→ **INSTRUCTIONS TO FOLLOW**
Retype every line from the start of the entries below down to the line with "Viewport: 466px width, 437px height.", both ends included; skip the pictures.

━━━━━━

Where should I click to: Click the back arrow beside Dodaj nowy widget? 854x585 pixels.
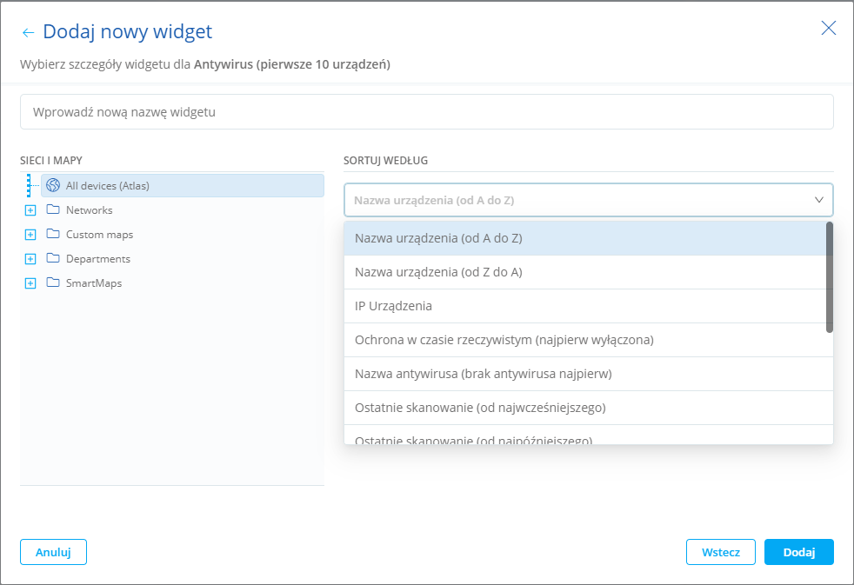click(29, 33)
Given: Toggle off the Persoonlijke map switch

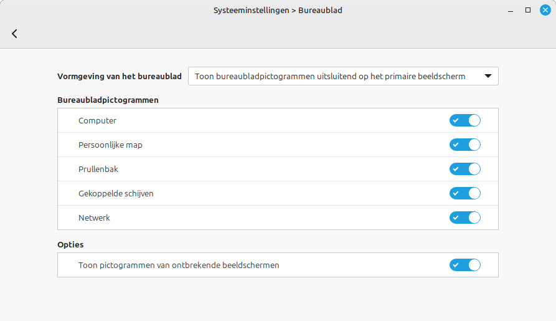Looking at the screenshot, I should (x=465, y=145).
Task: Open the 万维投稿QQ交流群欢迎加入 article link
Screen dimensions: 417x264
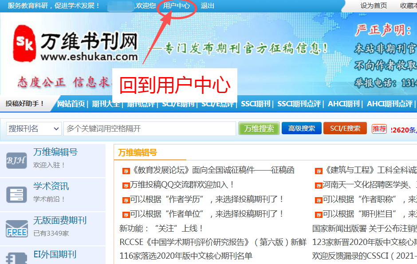Action: 182,184
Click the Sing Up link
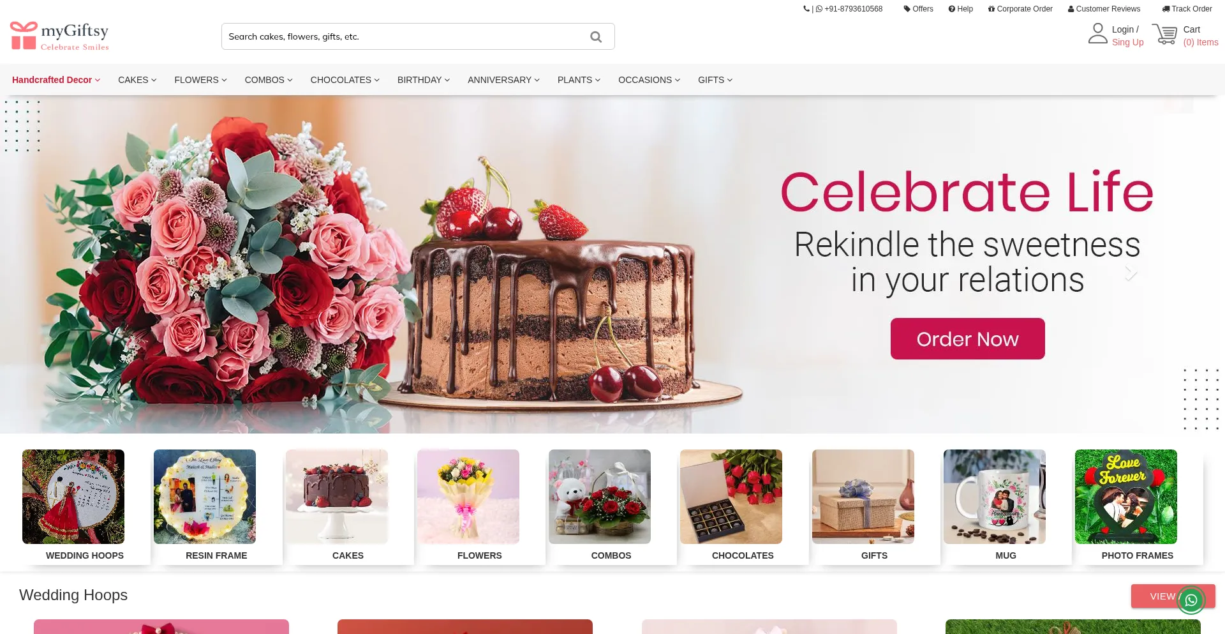The image size is (1225, 634). click(1127, 42)
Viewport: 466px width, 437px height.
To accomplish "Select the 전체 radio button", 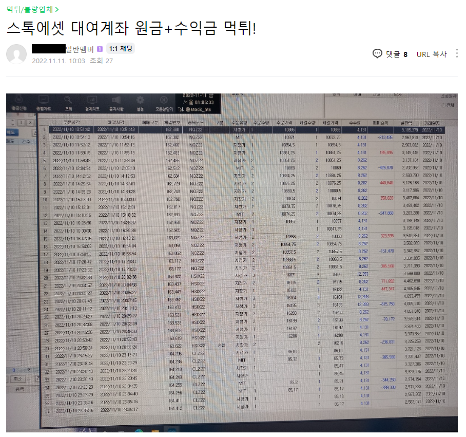I will tap(444, 105).
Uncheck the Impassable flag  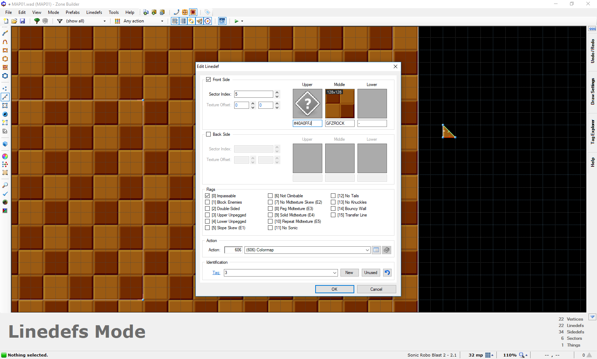208,196
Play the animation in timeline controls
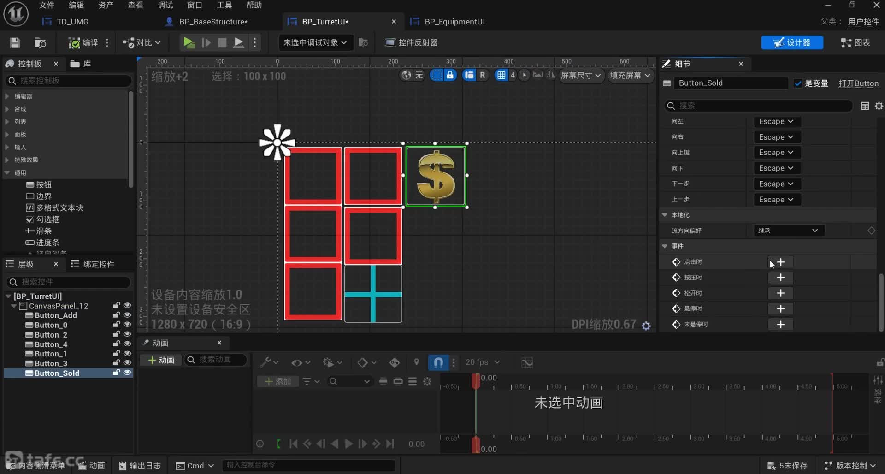 click(x=349, y=444)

━━━━━━

→ **SOLUTION BELOW**
Where should I click to: Click the back arrow beside Dodaj nowy widget? 854x585 pixels.
click(29, 33)
Given: Toggle off the Persoonlijke map switch

Looking at the screenshot, I should (x=465, y=145).
Task: Open the 万维投稿QQ交流群欢迎加入 article link
Screen dimensions: 417x264
Action: 182,184
Click the Sing Up link
The image size is (1225, 634). click(1127, 42)
Viewport: 466px width, 437px height.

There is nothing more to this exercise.